Could you please tell me the difference between these two?

I can trace the 2nd exception using OCAMLRUNPARAM=b
However, no stack trace is printed in case of 1st error.

Could you please give me any suggestion on this?

Thank you in advance.

The difference is as follows: the first one immediately halted the program when malloc failed, whereas the second one reacted by raising an exception which was uncaught by your program. The first is the only option in the current GC design if the GC fails to obtain memory from the OS during minor collection. Thus the second one only happens for allocation that go directly to the major heap (e.g. bigger than 256 words, or performed for bigarrays or unmarshalling).

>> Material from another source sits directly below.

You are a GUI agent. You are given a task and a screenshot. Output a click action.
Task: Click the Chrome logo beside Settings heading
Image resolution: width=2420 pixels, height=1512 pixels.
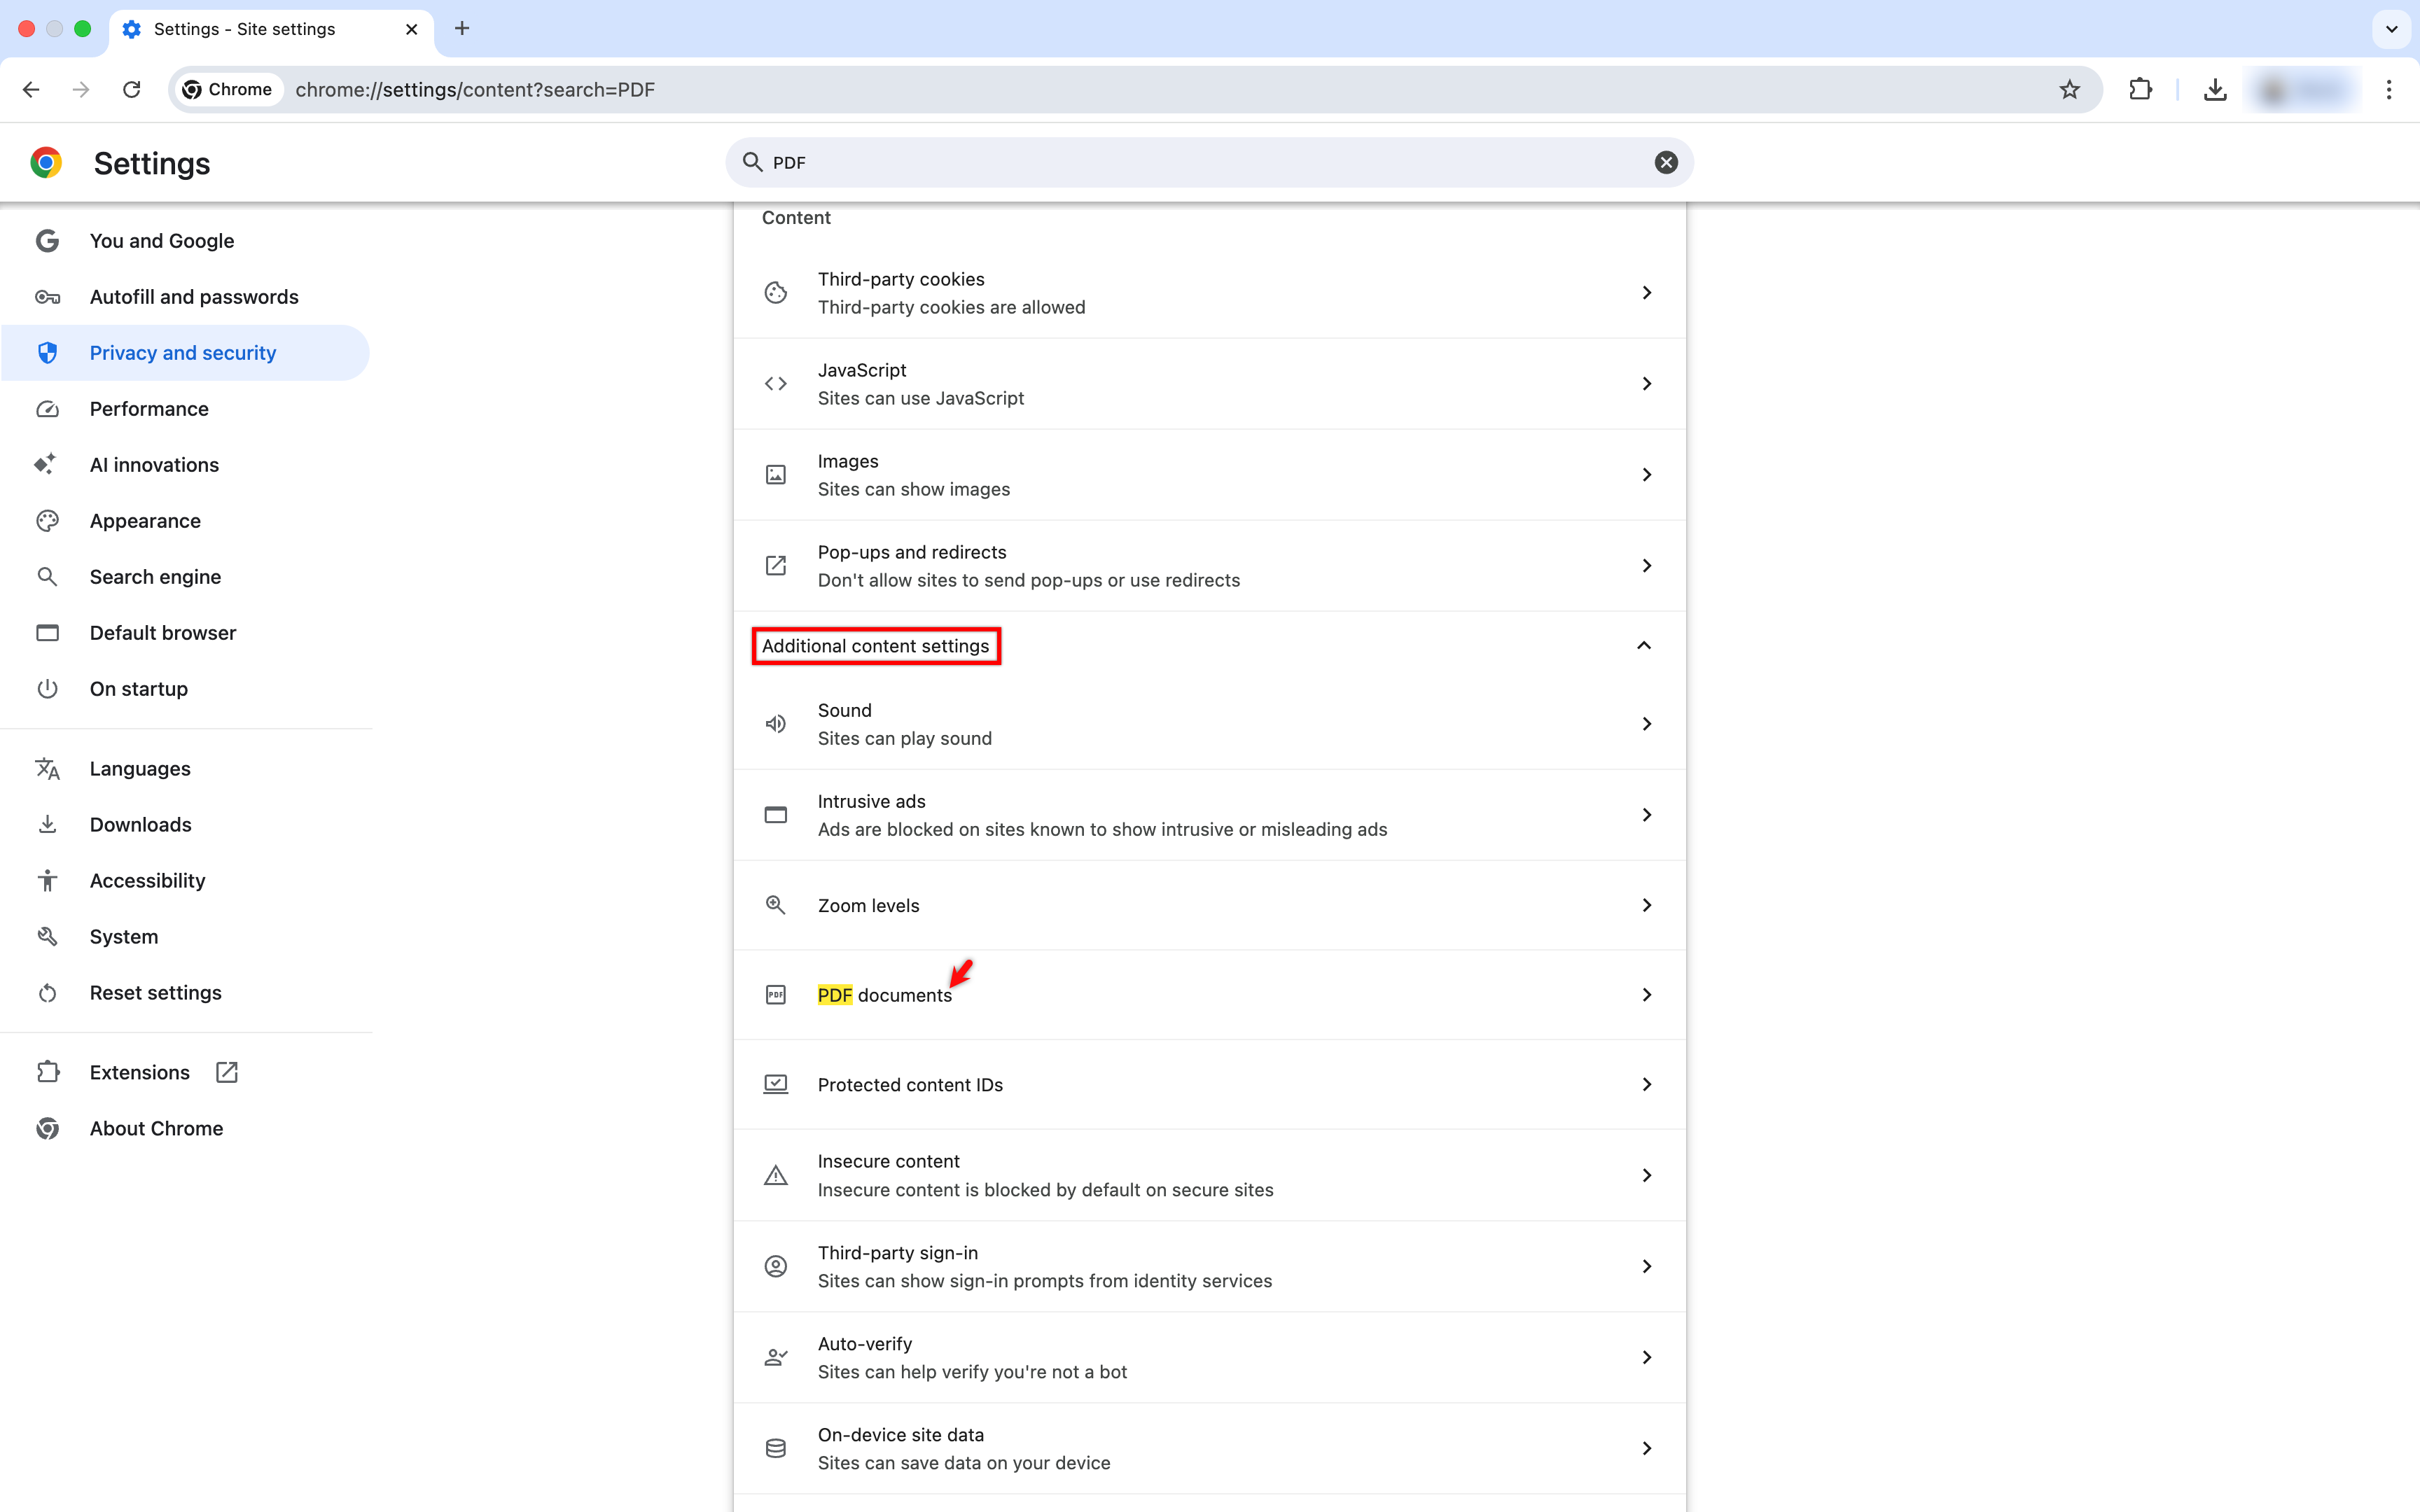click(46, 162)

Having an exception, even uncaught, is important if you have resources that need clean-up. In addition, catching Out_of_memory makes sense if you know that you risk making a large allocation (which could happen with parsing), i.e. if you know that you are not so short on memory, but just trying to allocate more than the OS can handle.

In contrast, the immediate fatal error is very bad for fault-tolerant programming, as it gives no option to clean-up lock files, etc. But it is hard to solve at a runtime level: even if the GC was reworked to be able to raise an exception when a small allocation fails, it would be hard to know what to do at that point given that subsequent allocations are likely to fail too. Currently, the only solution is to limit memory use with an exception that is raised asynchronously before the memory is full (see Today's trick : memory limits with Gc alarms and [ANN] memprof-limits preview (and a guide to handle asynchronous exceptions)).

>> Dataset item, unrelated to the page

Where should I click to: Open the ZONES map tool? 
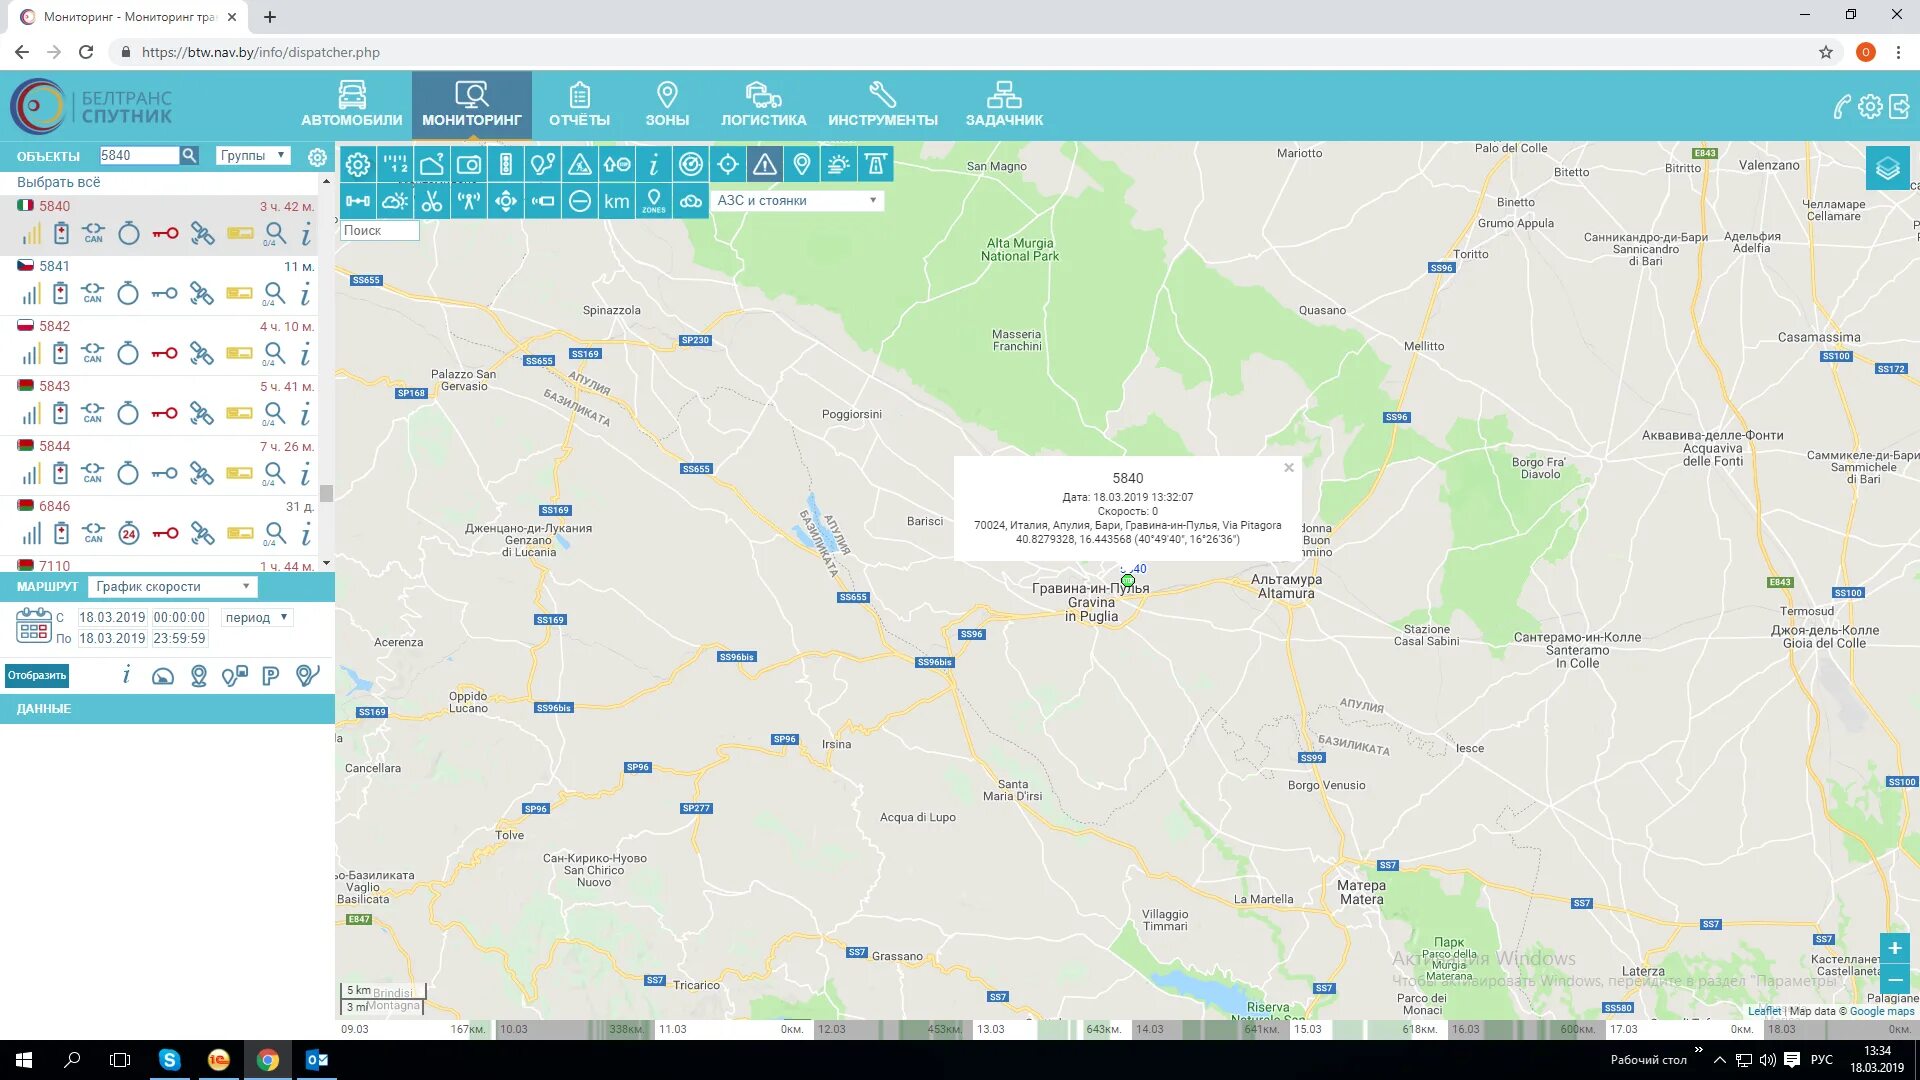point(654,201)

My suggestion is to see whether you have a bug (then try profiling to find the bug), or if limiting memory consumption is an inherent requirement of your application (then try to use the memory limits mentioned above).

3 Likes

Thank you Guillaume for this detailed reply.

What I understand from your example in Today's trick : memory limits with Gc alarms is that Out_of_memory is raised after memory is occupied after the specified limit is reached.

So, is this just to find out where exactly the error has been raised?
In the finally block, heap compaction is requested. So, can’t we resume the operation after shrinking the heap? Instead of just throwing Out_of_memory exception?

(It was a bit confusing on my part to re-use Out_of_memory, I should have called the exception differently.)

The purpose is indeed that this exception can be caught. Be careful, though, that some care must be taken to ensure that one does not end up in a corrupted state. See the guidelines from memprof-limits: https://gitlab.com/gadmm/memprof-limits/-/blob/master/doc/recovering.md.

It might be worth revisiting -why- you’re getting out-of-memory errors. With modern machines, unless you’re parsing truly giant files (or have a bug) you shouldn’t be getting out-of-memory errors. Limiting the memory your program can consume, is really a way of making it fail faster, so you can find the bug, whatever-it-is.

1 Like